Text segment:
######
Return to Pronghorn
Earth has revolved around the Sun once again in 2016, and so have gone the days of WWF with our efforts to conserve Wyoming’s wildlife and our hunting and fishing heritage. As I reflect on the past year, I am happy to report on several proud successes, including our continued pressure and advocacy efforts for ongoing campaigns, as well as the launch of some new projects.
• Garnering local government support from the Sweetwater County Commission, City of Green River, and the City of Rock Springs for the Greater Little Mountain Coalition’s management proposal for the 522,000 acres in southwest Wyoming.
• A Washington, D.C. visit or “fly-in” concerning 3.6 million acres of public land currently undergoing management revisions through the Rock Springs Resource Management Plan. These D.C. meetings involved our the Wyoming delegation (Sen. Barrasso, Sen. Enzi, and Rep. Lummis), U.S. Department of Interior, Bureau of Land Management (BLM), U.S. Forest Service, and the Council on Environmental Quality.
• A final decision by the U.S. Forest Service not to lease nor develop oil and gas within nearly 40,000 acres of the Wyoming Range in the Bridger-Teton National Forest.
• Migrations: Maintained pressure with the BLM and the Game and Fish Department for the designation of migration corridors and specific management needs for the Red Desert to Hoback mule deer migration;
• Highlighted our six priority habitats in southwest Wyoming – the Jack Morrow Hills, Big Sandy, Adobe Town, Greater Little Mountain Area, Red Desert to Hoback mule deer corridor, and lands west of Flaming Gorge, Devil’s Playground and Twin Buttes, through social media posts, a full color postcard, and website updates;
o Increased diverse group of advocates for these areas through conversations with Arapahoe and Shoshone tribal members, union members with Southwest Labor Council and the United Steelworkers, and grew our hunter and angler base of support;
• Continued on Wyoming’s Sage Grouse Implementation Team (SGIT) working to implement updated management plans;
o Brainstormed ideas on how to address winter concentration areas and working with scientists to gather data on relative studies.
######
Parts of the exercise:
1 – Based on the Wyoming wildlife report, say whether each statement agrees with it: (a) the U.S. Forest Service chose not to lease or develop oil and gas in nearly 40,000 acres of the Wyoming Range; (b) the Greater Little Mountain Coalition's proposal covers 3.6 million acres; (c) the report names six priority habitats in southwest Wyoming. For each, answer yes or no and quote the words that decide it.
2 – Write a few more lines of the Wyoming wildlife report, starting after its last line.

Given data:
######
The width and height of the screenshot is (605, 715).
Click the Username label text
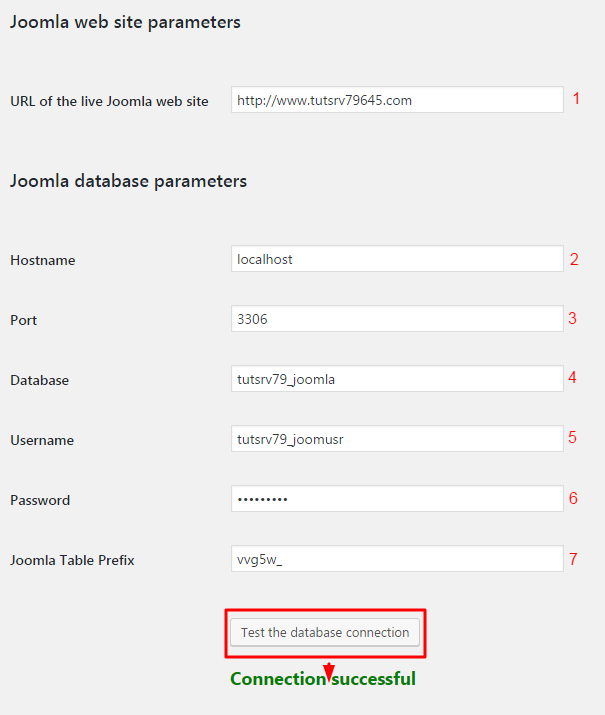coord(42,440)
######
Responses per task:
1 –
(a) Yes: "A final decision by the U.S. Forest Service not to lease nor develop oil and gas within nearly 40,000 acres of the Wyoming Range in the Bridger-Teton National Forest."
(b) No: "the Greater Little Mountain Coalition’s management proposal for the 522,000 acres in southwest Wyoming"
(c) Yes: "Highlighted our six priority habitats in southwest Wyoming"

2 –
In 2016, WWF made progress with its partners on allotment buyouts in areas of wildlife conflict. Partners included the National Wildlife Federation, Wyoming Wild Sheep Foundation, Bridger-Teton National Forest, livestock permittees, funders and a plethora of stakeholders. WWF Field Scientist Steve Kilpatrick serves as our program lead on the Allotment program, as administered by WWF.
This past fall two allotment complexes were addressed, one in the Wyoming Range and one in the Upper Green River drainage. The Wyoming Range project, called the Roberts allotments, consisted of a seven-allotment complex grazed by domestic sheep and considered important habitat for mule deer, elk, moose, big horn sheep and many other species. This allotment retirement effort will address ecological concerns over disease transmission between domestic and wild sheep, and the degraded condition of tall forb vegetation communities on this 67,000 acre allotment complex.